The OAU initiative to develop model legislation challenged the hegemony of developed countries and unleashed new political dynamics on the issue. The initiative began in 1997, when it embarked on a process to assist African countries in fulfilling their obligations to the Convention on Biological Diversity and the TRIPS Agreement of the World Trade Organisation (WTO). While the Convention mandates countries to regulate access to biodiversity and respect the rights of local communities, TRIPS requires all members to protect intellectual rights on plant varieties through patents or a sui generis system. The development of the model law has been a result of a synergy between several initiatives in various parts of Africa, in which lawyers, political activists, non-governmental organisations (NGOs), farmers' bodies, trade unions and government functionaries participated. Several African governments too extended their support to it. In 1998, the OAU heads of state endorsed the Model Law and decided that it would become the basis for all national laws on the matter across Africa. Since then, several African countries are courageously taking the path ahead, to draft a national law.

The World Intellectual Property Organisation (WIPO) and the Union for the Protection of New Plant Varieties (UPOV) have expressed their anger to the OAU. In a four-page submission to the OAU, the WIPO pointed out that the prohibition of patents on life forms in the Model Law went against TRIPS. As a central principle, the OAU Model Law holds that patents on life forms are immoral and go against the basic values of African citizens and should therefore be outlawed. The WIPO also rejected the principle of `inalienability' of community rights embedded in the Model Law. The OAU wants those who collect biological resources in Africa to affirm that they will not apply for patents over such materials or their derivatives. The WIPO is afraid that this would prevent bio-prospectors from securing exclusive monopolies on products made or extracted from the goods. The UPOV has suggested drastic changes in more than 30 articles of the Model Law to suit their standards. This prompted Ethiopia's Environmental Protection Authority, which played a central role in drafting the Model Law, to question UPOV's right to challenge the legislation.
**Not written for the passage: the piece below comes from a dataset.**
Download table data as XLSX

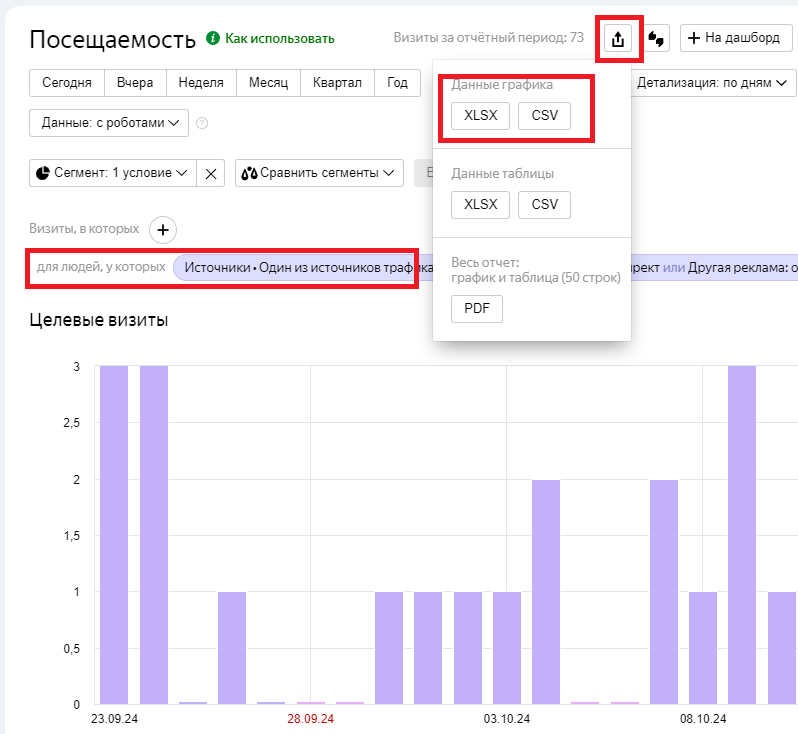tap(480, 204)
At the WTO meeting in Seattle in 1999, the African group and the OAU took the lead in opposing the patenting of life and protecting community rights over their agricultural and biological heritage. They restated their known opposition to the patenting of life in WTO 2003 at Cancun and asked that community rights be protected under TRIPS as an intellectual property rights regime. The African Model Law, of course, inspires them. With this law, a region and its people are trying to keep their right to decide what to do with their agriculture as also other activities that use biological resources, their parts or components, and how to do it. Other regions like Asia can learn from this experience. The Barcelona-based Genetic Resource Action International (GRAIN) recently gave a call: "Those who have been behind the development of the OAU Model Law deserve our support. And those who are now trying to destroy it deserve our rejection."